Depending on your location and soil types, lawn can have different nutritional requirements, but generally a good blend of NPK (nitrogen, phosphorus, potassium) along with a few trace elements ( iron, calcium, magnesium. copper, manganese) will cover most lawns in Australia.
Lawns are not all that different to us humans. You don’t eat a side of beef and then not eat for 6 months. The trick here (as opposed to watering principles) IS ‘little and often’. With proprietary brand fertilisers this can achieved with the regular NPK brands by applying small amounts monthly for the 9 months growing season or buying a special “slow release fertiliser” rated at 9 months with only one application.
Pests and Weeds
There are very few insects that can cause catastrophic damage in turf so use pesticides sparingly. Most are indiscriminate and kill the good bugs too! If infestation is significant, refer to a horticultural professional. Most warm season grasses with have a winter infestation of ‘broadleaf weeds’ and these are very easily and safely controlled with a selective herbicide.

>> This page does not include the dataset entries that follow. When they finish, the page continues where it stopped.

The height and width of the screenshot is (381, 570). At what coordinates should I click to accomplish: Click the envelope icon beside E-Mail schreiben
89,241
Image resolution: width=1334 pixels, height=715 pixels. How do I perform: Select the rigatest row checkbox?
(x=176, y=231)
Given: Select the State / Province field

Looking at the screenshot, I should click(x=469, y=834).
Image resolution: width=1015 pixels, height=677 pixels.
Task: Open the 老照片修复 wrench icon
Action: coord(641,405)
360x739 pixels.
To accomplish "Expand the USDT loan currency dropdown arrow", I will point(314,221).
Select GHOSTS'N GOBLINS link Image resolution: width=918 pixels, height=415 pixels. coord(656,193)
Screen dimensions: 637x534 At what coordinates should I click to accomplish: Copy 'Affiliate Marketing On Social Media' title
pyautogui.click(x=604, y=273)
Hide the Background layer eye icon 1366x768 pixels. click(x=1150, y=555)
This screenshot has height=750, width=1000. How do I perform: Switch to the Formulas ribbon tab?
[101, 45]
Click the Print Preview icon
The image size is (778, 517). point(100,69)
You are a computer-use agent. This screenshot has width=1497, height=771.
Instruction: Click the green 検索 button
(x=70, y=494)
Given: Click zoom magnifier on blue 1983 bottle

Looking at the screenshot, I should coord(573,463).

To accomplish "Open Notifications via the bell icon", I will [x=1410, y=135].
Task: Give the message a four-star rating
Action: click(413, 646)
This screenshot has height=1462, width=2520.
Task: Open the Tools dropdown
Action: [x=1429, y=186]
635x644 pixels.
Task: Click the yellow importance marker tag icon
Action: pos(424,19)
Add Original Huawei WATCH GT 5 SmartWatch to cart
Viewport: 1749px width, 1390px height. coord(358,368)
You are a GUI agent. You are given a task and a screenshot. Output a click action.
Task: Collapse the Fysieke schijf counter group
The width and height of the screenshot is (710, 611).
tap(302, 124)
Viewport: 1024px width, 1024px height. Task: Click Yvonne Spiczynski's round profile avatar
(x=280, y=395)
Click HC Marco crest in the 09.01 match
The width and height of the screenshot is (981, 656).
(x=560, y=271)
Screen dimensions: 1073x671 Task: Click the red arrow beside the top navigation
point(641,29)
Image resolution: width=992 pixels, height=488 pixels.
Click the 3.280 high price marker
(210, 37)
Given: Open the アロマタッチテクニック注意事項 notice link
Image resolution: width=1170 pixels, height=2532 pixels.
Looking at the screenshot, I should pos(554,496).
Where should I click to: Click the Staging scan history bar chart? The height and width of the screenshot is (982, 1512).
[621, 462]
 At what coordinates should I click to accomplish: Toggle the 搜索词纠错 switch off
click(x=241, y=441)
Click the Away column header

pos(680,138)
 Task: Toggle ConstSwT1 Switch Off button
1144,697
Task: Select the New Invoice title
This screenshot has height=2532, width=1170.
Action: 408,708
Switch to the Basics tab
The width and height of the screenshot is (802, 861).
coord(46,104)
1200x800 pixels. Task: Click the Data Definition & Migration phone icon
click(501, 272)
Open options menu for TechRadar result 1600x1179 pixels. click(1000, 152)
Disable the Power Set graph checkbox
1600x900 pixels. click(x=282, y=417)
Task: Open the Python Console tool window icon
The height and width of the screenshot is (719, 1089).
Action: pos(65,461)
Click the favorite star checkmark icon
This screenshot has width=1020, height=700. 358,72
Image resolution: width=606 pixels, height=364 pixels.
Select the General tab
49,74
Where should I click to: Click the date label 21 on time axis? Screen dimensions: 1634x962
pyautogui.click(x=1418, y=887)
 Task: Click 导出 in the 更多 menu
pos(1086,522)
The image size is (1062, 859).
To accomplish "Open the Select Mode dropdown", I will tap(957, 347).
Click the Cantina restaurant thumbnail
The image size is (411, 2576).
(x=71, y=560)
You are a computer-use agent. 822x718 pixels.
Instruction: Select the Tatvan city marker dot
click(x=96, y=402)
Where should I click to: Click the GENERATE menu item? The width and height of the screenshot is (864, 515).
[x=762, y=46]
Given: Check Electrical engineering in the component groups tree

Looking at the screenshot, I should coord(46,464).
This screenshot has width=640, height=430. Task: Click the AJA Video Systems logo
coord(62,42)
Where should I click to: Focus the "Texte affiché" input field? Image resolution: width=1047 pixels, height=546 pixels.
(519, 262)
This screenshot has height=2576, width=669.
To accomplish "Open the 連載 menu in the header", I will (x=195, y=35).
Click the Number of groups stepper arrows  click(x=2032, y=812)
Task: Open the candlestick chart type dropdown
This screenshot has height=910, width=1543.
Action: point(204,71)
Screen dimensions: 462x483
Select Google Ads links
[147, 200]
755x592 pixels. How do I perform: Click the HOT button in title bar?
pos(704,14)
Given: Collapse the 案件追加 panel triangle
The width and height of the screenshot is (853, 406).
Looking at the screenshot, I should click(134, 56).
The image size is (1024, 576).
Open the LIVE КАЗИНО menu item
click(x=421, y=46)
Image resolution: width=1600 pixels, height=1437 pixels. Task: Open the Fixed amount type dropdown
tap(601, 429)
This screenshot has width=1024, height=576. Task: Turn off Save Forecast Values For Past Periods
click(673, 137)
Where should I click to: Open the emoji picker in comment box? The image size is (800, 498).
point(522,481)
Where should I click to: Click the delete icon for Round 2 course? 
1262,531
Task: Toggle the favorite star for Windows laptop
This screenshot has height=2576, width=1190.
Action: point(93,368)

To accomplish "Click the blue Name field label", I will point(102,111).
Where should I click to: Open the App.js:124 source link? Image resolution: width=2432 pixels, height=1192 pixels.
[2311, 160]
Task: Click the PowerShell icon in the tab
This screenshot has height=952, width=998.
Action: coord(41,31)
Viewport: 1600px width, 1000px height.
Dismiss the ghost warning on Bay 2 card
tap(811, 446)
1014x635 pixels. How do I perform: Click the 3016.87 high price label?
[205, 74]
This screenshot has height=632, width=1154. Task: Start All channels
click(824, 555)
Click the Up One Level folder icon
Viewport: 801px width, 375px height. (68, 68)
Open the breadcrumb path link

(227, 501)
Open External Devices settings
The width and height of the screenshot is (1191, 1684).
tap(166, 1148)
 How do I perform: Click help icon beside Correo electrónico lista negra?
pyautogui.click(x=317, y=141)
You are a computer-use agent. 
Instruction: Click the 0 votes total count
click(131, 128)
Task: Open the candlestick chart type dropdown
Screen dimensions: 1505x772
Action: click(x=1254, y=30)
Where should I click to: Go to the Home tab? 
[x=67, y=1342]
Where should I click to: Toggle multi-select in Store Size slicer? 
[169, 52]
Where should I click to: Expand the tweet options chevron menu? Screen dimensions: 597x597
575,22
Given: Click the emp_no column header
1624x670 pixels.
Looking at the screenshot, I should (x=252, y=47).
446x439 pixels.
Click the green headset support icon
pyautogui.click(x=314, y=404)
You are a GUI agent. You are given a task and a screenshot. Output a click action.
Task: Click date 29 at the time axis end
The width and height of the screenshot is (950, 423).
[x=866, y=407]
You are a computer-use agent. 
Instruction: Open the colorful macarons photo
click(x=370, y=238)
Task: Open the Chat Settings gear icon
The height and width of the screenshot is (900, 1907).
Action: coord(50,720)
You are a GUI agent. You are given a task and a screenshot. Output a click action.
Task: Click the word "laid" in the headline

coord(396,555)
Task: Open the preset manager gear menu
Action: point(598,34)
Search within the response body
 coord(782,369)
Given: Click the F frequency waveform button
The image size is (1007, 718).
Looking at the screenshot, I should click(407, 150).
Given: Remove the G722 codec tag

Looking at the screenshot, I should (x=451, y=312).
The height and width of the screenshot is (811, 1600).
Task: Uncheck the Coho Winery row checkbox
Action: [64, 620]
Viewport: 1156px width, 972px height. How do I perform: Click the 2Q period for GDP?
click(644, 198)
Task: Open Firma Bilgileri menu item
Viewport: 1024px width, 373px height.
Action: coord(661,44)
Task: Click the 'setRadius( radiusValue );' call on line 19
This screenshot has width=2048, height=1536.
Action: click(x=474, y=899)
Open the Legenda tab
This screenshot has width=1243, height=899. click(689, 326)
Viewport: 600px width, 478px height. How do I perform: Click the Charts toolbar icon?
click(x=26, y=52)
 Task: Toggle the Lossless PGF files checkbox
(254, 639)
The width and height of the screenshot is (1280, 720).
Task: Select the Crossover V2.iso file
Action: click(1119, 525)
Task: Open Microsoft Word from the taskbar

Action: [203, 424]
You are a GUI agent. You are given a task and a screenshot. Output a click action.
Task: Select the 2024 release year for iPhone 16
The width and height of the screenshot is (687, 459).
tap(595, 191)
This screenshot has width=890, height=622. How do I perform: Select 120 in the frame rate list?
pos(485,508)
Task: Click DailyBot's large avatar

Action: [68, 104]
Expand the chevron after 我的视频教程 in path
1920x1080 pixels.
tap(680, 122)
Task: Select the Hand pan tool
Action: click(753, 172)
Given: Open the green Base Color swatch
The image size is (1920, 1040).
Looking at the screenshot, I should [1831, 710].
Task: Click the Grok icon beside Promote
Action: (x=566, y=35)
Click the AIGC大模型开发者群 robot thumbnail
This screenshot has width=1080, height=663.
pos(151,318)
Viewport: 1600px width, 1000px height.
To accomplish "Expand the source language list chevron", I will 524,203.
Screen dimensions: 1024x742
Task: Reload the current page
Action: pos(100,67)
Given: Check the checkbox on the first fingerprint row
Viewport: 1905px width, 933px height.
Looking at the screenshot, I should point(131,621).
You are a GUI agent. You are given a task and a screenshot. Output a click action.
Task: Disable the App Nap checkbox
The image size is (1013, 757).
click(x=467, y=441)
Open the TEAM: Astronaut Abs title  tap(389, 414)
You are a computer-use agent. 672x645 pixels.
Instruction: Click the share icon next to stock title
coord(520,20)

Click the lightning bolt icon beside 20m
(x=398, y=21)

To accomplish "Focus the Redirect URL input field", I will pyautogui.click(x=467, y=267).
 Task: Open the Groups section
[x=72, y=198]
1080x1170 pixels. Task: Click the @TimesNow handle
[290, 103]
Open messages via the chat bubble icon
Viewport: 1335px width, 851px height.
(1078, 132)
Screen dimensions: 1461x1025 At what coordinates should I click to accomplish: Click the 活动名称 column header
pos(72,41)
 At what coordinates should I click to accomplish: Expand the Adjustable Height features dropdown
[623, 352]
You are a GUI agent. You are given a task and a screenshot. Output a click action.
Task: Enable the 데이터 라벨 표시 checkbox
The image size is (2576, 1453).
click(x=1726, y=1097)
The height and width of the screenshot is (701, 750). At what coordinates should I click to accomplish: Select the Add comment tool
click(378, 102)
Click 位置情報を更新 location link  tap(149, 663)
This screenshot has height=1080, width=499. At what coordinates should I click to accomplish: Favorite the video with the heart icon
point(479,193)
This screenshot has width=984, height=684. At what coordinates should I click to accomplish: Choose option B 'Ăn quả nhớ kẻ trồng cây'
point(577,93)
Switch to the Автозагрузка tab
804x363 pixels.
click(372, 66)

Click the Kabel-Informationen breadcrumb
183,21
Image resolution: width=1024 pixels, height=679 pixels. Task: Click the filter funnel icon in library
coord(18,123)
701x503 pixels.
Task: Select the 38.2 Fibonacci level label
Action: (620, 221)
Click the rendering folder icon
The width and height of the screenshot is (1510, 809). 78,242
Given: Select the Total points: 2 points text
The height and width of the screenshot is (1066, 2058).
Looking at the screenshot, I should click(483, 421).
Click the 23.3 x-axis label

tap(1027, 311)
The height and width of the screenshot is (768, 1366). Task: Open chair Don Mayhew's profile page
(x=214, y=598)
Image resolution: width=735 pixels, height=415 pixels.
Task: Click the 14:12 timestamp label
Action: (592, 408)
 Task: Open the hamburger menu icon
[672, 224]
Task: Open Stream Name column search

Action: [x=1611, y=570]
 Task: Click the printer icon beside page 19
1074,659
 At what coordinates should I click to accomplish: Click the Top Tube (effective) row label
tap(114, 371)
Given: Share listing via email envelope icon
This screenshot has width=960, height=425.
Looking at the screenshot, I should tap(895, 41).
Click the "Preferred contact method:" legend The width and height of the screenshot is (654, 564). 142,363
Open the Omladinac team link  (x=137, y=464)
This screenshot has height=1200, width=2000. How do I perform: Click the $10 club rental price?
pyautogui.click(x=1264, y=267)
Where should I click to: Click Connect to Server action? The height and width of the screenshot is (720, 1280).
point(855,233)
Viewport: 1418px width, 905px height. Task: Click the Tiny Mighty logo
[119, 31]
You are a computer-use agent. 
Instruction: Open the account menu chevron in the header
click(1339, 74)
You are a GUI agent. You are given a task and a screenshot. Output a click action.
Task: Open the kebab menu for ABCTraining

With any chemical in a hand sprayer, add some (50ml/5litres) of the wetting agent to assist with your water penetration. This makes the chemical ‘tacky’ and will stick to the leaf of the plant and make the active ingredients more effective. It also helps to see where you have sprayed as it leaves a shiny appearance.
For the real enthusiast of a quality warm season lawn an annual renovation regime is highly recommended. In every case, it should include what’s referred to as scarifying or dethatching. This removes a lot of the thatch (dead plant material) and apart from encouraging new vertical growth, assists with water penetration, nutrient take up and removes that ‘sponginess’ from the lawn. You can also include aeration by coring for compact soils.
This process is generally best handled by your local contractor and should be carried out in Spring just prior to the new growing season. Ask your contractor to go in at least 2 different directions (cross pattern) for best removal of thatch. A light top dressing is recommended afterwards.